Given records start
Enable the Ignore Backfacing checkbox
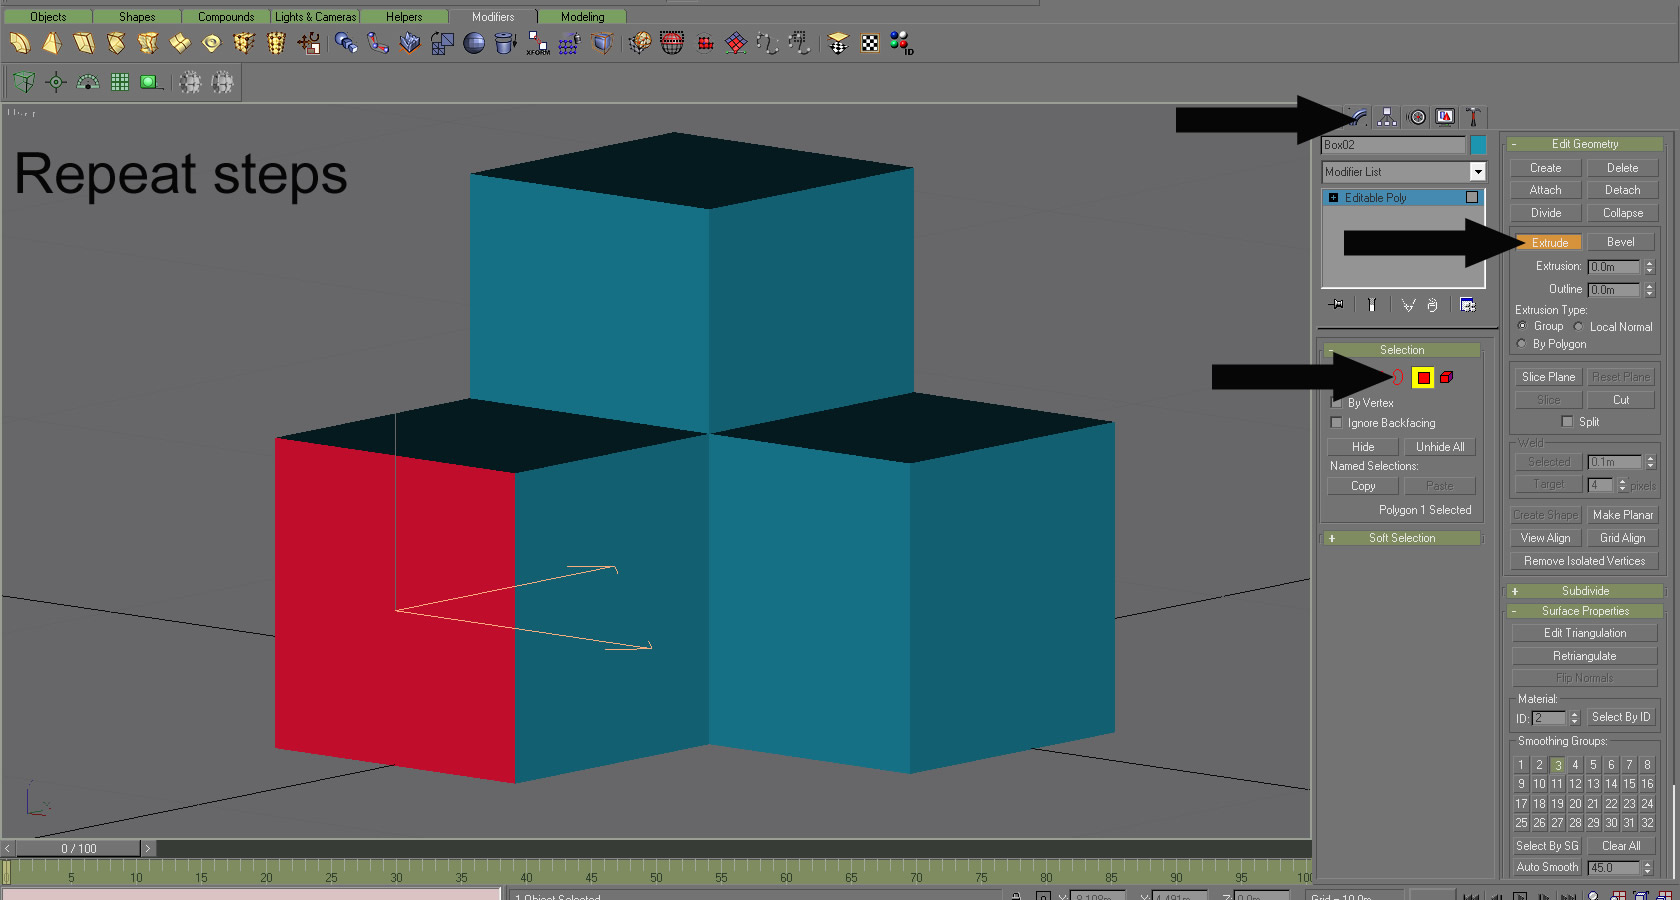Screen dimensions: 1680x900 click(1337, 423)
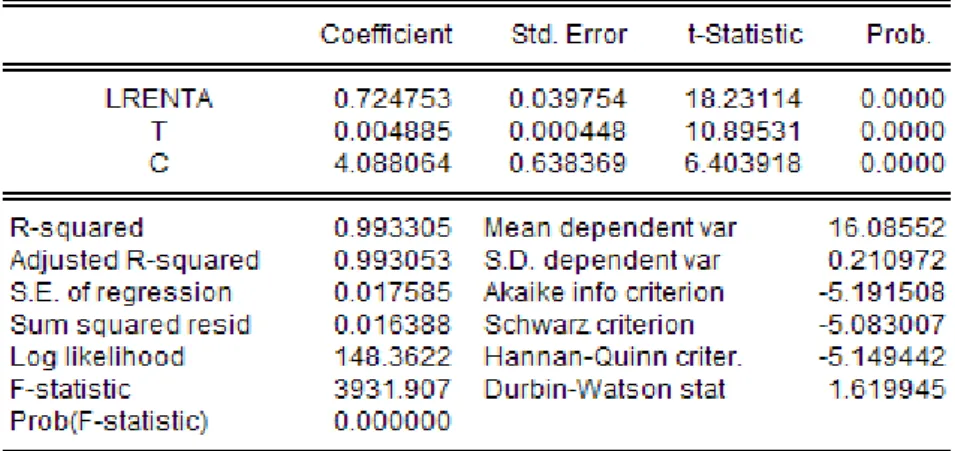
Task: Click the Log likelihood value 148.3622
Action: pos(392,357)
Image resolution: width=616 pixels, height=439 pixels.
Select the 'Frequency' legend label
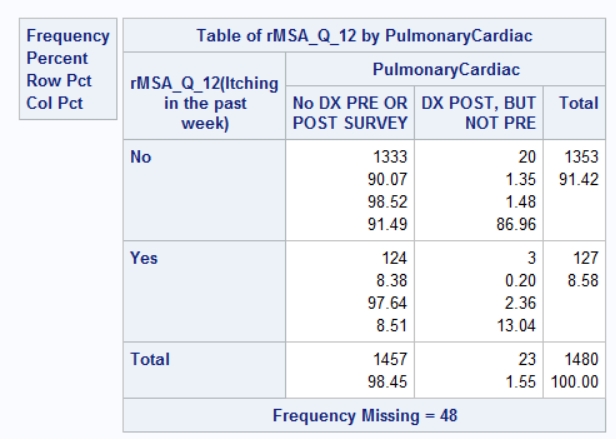point(67,36)
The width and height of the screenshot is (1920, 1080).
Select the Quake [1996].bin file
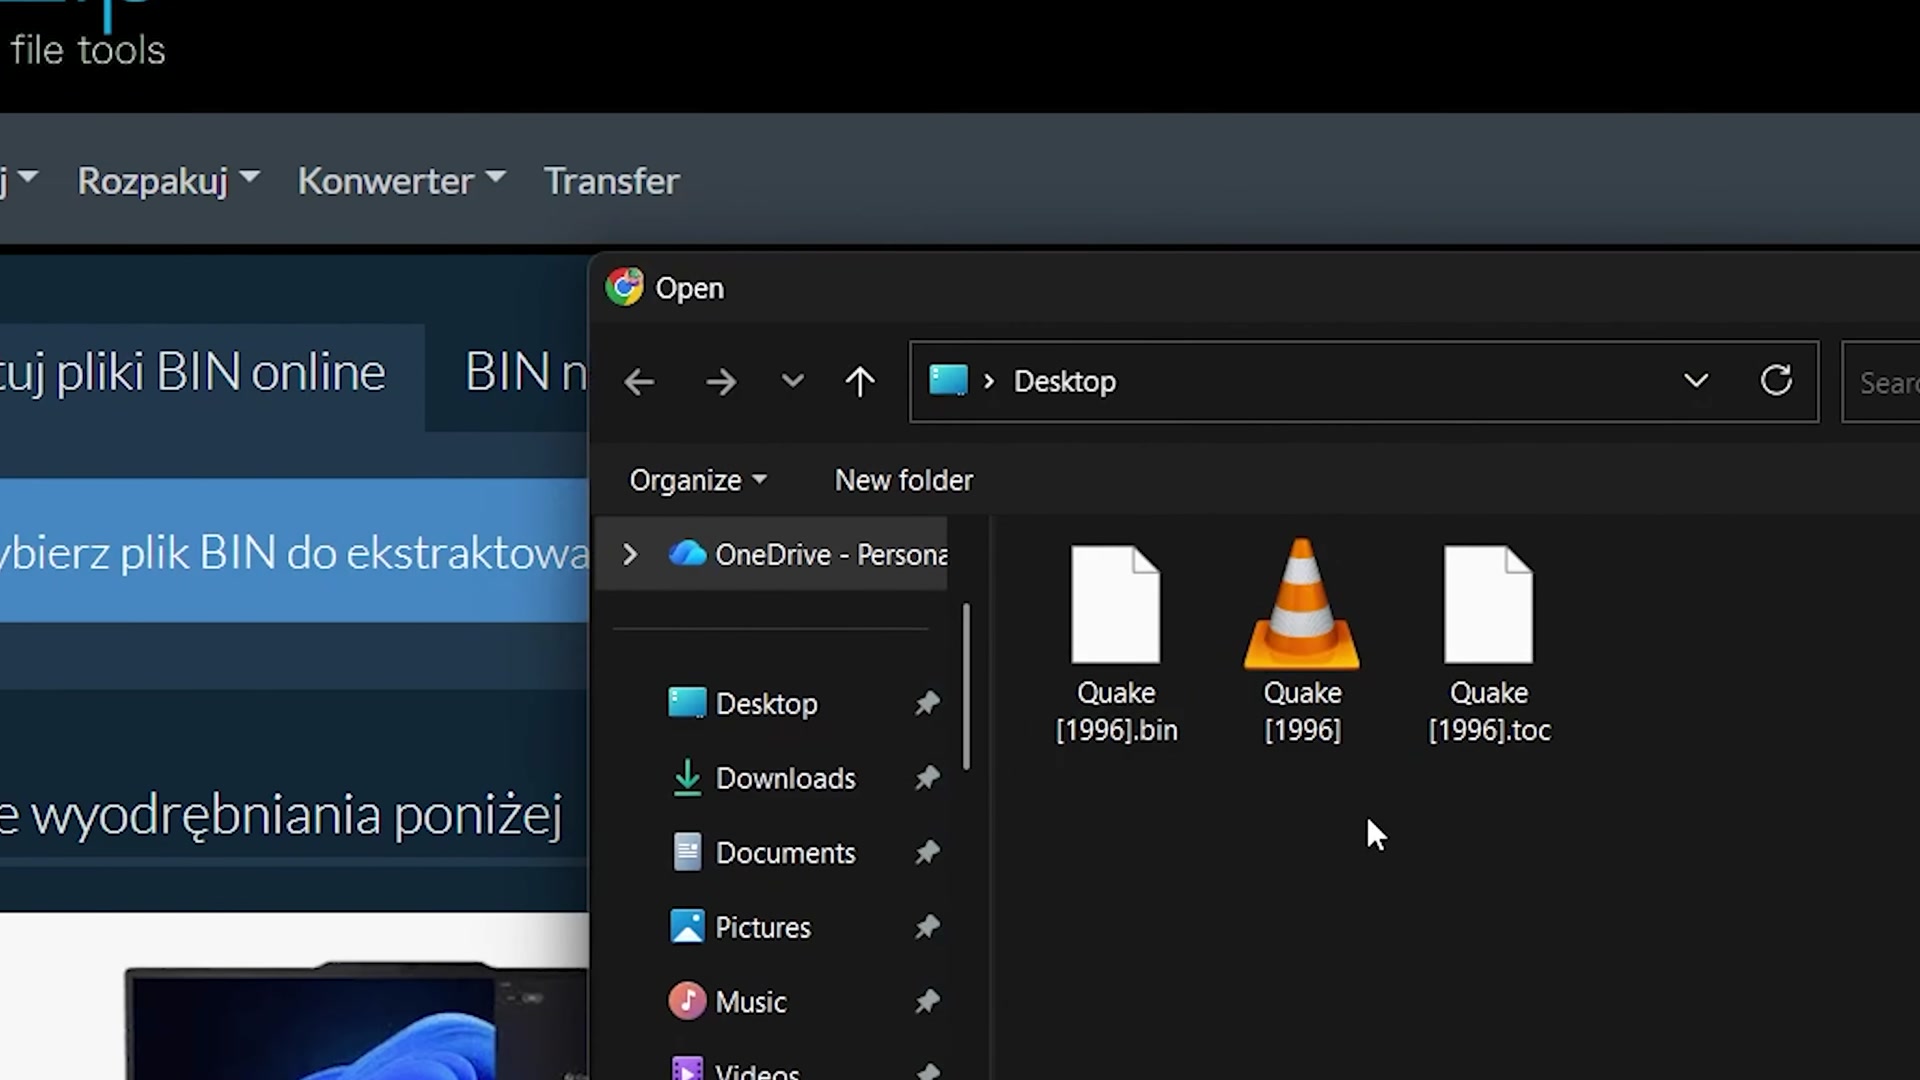tap(1116, 642)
Given records end
Retype the data above line for line, without any changes and omitting the pictures.

Enable the Ignore Backfacing checkbox
Screen dimensions: 1680x900 click(1337, 423)
Task: Click the Log likelihood value 148.3622
Action: pos(392,357)
Image resolution: width=616 pixels, height=439 pixels.
Select the 'Frequency' legend label
point(67,36)
The width and height of the screenshot is (1920, 1080).
Select the Quake [1996].bin file
tap(1116, 642)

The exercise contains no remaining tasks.